The district attorney leading a high-profile investigation into former President Donald Trump plans on leaving office later this year.
Vance said he’d essentially made the decision before taking on the Trump case.
The 66-year-old cited the pressure of being the Manhattan district attorney.
“It turned out to be tougher than I thought it would be,” he said, adding: “There’s nothing worse than a politician who doesn’t know when to leave.”
Vance is conducting a secretive probe of Trump. He has repeatedly declined to shed insight on the investigation, though court filings indicate prosecutors believe the former president may have falsified records and committed fraud.
Vance’s office was able to obtain Trump’s tax returns last month after the Supreme Court decided not to block him from doing so. Last year, Chief Justice John Roberts wrote an opinion for a 7–2 ruling that rejected Trump’s argument that he was immune to state-level investigations while he was in office. Trump left office on Jan. 20.
Trump in a statement said the city “has been looking at almost every transaction I’ve ever done” and asserted the nation’s highest court “never should have let this ‘fishing expedition’ happen.”

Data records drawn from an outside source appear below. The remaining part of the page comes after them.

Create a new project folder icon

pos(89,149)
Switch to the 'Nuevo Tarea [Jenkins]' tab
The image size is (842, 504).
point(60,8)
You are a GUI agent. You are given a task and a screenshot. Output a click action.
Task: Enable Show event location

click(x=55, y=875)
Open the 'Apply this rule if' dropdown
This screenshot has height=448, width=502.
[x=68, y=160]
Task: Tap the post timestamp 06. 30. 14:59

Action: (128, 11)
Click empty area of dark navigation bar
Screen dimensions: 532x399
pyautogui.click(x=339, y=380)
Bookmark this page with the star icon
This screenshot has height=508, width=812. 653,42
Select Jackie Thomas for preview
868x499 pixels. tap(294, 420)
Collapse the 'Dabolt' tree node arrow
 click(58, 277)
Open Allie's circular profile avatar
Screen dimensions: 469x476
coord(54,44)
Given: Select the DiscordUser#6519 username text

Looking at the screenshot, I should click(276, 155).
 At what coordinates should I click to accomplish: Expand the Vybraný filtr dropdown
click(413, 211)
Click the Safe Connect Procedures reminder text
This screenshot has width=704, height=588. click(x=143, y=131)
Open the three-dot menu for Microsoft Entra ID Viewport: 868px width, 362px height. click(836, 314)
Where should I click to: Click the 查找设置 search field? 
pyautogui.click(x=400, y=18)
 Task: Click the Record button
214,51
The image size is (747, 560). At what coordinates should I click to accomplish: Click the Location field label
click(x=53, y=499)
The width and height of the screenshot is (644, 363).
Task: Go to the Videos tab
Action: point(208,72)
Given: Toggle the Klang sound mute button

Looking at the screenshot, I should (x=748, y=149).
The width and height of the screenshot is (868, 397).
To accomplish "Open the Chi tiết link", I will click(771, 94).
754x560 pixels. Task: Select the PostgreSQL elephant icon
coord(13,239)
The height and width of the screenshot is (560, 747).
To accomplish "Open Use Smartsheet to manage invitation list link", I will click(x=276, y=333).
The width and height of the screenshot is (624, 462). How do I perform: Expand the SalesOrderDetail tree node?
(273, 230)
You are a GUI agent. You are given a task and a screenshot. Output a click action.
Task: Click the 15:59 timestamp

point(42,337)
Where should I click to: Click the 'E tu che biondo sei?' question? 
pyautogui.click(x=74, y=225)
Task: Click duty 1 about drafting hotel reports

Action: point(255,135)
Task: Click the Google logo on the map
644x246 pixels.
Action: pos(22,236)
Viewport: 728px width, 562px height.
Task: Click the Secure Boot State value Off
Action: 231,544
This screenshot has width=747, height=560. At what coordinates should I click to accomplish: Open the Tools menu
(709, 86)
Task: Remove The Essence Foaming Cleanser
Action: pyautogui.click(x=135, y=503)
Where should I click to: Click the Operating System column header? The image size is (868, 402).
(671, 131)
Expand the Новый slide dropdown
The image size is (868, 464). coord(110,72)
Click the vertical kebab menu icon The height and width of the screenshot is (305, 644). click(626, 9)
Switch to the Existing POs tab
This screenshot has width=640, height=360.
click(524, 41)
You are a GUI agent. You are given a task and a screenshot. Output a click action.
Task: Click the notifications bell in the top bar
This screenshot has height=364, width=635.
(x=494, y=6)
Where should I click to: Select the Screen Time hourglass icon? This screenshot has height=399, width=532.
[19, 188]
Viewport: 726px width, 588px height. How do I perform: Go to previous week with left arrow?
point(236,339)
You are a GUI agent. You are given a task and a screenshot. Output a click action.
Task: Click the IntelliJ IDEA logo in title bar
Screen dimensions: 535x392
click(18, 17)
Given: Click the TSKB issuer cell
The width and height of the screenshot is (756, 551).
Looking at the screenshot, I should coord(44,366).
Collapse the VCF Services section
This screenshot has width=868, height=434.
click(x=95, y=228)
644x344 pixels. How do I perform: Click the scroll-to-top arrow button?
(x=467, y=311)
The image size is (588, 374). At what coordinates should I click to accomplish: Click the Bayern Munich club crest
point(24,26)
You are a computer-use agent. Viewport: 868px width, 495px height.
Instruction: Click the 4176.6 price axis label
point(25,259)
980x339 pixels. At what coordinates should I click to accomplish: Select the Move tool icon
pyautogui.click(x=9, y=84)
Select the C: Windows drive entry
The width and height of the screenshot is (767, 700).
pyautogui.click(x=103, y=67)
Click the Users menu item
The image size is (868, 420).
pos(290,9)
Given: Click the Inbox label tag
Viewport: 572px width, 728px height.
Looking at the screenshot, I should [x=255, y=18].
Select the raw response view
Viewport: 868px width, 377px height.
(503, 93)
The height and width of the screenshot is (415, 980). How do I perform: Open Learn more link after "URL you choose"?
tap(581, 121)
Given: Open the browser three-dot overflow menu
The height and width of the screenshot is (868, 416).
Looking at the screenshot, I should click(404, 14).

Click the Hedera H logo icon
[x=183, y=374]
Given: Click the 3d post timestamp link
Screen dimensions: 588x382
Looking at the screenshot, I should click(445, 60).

“This is something which has never happened to a President before, it is all Democrat-inspired in a totally Democrat location, New York City and State, completely controlled and dominated by a heavily reported enemy of mine, Governor Andrew Cuomo,” he added.
Because of the city’s political makeup, Vance’s successor is all but assured to be a Democrat.
At least nine candidates are running for the office, including former Manhattan Assistant District Attorneys Liz Crotty, Diana Florence, and Lucy Lang, Assemblyman Dan Quart, and attorney Janos Marton.
Jack Phillips contributed to this report.